Exercise aim: Go through the following data and transcribe exactly the stretch of lines from the one holding "Instruction: Click the Activer" to the one holding "The width and height of the screenshot is (1122, 793).", both included.

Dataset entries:
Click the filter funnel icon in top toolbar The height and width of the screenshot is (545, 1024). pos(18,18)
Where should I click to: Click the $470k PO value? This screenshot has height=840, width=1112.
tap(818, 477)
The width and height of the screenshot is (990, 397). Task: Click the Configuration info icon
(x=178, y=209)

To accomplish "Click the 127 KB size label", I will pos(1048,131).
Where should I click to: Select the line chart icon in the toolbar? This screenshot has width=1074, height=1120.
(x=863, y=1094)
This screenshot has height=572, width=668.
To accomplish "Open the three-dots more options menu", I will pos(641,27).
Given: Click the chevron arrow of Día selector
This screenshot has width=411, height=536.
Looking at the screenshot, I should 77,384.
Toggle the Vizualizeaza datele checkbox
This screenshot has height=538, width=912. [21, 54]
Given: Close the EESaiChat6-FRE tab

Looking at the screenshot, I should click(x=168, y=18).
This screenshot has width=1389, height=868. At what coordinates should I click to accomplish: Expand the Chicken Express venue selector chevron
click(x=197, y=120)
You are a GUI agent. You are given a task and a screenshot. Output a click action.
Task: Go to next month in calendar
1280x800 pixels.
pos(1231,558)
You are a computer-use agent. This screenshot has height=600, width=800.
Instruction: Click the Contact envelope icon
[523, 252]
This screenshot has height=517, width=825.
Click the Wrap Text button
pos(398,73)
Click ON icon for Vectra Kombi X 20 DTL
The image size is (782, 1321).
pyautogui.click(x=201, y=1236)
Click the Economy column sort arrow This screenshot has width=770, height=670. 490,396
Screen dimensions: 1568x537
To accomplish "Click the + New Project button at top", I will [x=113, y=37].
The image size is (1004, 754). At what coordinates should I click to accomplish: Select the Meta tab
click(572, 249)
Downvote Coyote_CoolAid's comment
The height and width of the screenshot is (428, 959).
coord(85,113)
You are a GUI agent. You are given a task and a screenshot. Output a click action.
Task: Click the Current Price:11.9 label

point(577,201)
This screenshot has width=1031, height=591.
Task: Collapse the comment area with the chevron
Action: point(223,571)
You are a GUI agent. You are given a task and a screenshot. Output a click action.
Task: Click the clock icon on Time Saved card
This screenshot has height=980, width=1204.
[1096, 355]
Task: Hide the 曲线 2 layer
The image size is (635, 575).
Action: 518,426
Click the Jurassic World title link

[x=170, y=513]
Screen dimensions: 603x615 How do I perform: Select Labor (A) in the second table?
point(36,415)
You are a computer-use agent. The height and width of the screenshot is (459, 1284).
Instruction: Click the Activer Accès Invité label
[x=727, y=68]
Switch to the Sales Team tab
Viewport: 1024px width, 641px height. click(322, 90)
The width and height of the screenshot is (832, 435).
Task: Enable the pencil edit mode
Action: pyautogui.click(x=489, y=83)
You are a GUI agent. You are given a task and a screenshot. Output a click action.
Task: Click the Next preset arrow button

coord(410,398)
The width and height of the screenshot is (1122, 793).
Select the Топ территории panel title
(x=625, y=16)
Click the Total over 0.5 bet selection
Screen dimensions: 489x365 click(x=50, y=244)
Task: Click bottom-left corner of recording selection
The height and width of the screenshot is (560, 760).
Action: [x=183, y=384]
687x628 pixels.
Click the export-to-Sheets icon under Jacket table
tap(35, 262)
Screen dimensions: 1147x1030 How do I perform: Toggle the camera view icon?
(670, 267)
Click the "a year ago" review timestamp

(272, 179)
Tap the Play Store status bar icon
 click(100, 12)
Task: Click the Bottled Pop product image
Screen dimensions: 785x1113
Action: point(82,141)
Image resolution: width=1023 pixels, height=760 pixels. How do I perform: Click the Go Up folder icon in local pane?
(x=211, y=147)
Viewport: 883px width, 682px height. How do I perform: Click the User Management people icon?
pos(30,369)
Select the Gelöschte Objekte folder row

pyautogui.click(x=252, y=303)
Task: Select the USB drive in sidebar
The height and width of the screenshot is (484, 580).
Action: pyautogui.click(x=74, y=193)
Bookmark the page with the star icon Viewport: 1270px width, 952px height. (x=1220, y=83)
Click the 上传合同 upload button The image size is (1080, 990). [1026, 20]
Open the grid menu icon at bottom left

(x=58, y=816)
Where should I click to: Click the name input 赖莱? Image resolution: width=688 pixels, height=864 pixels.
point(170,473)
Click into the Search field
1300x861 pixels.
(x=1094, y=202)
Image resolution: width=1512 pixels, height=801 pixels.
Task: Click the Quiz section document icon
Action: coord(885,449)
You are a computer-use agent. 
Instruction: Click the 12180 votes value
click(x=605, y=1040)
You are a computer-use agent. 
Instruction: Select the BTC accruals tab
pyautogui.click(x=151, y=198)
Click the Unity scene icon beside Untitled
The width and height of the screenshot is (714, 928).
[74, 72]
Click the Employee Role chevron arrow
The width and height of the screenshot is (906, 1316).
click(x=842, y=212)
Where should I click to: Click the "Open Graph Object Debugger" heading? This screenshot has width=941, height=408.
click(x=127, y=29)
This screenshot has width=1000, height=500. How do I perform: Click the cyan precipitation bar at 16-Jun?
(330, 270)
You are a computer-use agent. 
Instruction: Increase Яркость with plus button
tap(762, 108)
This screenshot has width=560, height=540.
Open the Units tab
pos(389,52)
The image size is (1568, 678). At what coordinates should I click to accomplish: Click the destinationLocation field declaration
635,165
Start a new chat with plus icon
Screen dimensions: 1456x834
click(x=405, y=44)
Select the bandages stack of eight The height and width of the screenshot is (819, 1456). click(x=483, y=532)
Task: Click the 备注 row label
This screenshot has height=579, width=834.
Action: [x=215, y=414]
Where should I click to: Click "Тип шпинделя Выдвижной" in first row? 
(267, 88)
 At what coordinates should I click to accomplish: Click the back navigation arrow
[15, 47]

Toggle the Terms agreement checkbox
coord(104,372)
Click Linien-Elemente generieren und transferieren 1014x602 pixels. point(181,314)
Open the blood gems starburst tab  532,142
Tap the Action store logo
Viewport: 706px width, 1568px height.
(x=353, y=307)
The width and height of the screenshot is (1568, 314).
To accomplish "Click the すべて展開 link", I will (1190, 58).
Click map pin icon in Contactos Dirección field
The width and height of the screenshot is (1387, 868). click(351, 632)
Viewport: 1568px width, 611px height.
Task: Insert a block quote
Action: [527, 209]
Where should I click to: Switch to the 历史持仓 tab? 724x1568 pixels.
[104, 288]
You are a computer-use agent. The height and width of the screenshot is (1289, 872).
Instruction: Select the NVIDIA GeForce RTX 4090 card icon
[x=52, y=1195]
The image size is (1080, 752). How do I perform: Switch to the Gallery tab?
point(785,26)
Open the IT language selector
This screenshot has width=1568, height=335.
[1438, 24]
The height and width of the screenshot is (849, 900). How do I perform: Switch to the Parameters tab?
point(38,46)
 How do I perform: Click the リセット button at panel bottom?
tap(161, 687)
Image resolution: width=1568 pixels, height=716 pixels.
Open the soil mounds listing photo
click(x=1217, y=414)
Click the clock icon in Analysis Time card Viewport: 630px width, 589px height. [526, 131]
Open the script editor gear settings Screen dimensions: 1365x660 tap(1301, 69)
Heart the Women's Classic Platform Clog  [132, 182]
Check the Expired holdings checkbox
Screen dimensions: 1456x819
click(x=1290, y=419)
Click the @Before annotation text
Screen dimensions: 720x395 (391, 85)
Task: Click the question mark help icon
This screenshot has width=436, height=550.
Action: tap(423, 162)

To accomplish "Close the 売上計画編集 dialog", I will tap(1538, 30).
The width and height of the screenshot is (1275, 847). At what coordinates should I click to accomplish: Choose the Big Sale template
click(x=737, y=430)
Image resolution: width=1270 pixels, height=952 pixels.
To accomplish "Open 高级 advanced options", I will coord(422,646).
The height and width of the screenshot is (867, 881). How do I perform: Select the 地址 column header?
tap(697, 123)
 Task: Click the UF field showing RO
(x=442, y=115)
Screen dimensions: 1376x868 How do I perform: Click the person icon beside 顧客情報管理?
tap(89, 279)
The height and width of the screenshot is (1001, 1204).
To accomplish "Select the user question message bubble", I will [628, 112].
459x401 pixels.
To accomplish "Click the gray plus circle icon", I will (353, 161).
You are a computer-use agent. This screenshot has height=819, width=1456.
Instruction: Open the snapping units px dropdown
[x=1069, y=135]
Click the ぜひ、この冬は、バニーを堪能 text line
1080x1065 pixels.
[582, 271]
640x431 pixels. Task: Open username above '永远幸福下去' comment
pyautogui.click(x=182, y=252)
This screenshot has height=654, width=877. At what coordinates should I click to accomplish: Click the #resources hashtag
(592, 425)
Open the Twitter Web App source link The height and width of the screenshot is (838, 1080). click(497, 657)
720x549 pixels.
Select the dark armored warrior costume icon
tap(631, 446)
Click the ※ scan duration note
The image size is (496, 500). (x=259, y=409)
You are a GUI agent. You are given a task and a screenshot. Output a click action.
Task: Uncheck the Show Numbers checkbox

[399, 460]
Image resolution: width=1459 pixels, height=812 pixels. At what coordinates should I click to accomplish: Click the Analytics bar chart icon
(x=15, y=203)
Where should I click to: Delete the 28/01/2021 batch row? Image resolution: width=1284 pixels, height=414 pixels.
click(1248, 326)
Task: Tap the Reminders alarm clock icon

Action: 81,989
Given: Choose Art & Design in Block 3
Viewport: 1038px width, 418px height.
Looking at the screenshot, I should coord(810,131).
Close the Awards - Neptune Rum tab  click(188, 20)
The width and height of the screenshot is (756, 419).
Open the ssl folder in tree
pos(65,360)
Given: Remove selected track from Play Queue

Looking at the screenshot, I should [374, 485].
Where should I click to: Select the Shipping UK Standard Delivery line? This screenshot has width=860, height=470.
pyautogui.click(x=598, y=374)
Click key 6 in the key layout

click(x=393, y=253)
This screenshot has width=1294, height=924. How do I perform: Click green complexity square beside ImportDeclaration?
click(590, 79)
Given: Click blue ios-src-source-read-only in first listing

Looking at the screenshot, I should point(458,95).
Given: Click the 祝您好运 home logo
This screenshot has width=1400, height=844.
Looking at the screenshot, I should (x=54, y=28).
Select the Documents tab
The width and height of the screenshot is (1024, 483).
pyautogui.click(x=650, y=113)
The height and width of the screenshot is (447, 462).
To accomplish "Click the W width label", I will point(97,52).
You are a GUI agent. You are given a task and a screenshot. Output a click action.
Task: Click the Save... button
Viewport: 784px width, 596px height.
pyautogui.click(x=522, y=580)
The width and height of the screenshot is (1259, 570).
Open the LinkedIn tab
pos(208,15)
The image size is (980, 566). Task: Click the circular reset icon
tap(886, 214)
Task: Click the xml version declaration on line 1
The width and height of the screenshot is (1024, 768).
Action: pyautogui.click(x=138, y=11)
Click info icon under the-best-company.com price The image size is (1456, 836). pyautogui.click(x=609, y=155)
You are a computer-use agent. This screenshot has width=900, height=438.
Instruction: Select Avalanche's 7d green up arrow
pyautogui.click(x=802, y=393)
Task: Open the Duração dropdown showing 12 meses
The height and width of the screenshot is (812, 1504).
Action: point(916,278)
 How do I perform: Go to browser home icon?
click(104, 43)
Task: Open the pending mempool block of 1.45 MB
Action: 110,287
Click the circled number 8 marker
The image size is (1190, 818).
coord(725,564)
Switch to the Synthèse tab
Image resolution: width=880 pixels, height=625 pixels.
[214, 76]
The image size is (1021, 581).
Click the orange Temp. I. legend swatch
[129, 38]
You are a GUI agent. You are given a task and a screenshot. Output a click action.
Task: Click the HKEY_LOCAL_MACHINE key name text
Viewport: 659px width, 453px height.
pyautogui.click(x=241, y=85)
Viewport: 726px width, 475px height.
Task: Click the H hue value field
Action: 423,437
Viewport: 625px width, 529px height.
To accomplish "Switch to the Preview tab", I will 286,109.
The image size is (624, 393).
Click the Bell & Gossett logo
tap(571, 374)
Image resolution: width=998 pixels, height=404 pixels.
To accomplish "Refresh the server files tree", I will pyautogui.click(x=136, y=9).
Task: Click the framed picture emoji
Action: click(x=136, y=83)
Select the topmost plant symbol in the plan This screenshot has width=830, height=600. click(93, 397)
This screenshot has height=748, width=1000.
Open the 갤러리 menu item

Result for this task:
Instruction: Click the Activer Accès Invité label
[x=727, y=68]
Switch to the Sales Team tab
Viewport: 1024px width, 641px height. click(322, 90)
The width and height of the screenshot is (832, 435).
Task: Enable the pencil edit mode
Action: pyautogui.click(x=489, y=83)
You are a GUI agent. You are given a task and a screenshot. Output a click action.
Task: Click the Next preset arrow button

coord(410,398)
The width and height of the screenshot is (1122, 793).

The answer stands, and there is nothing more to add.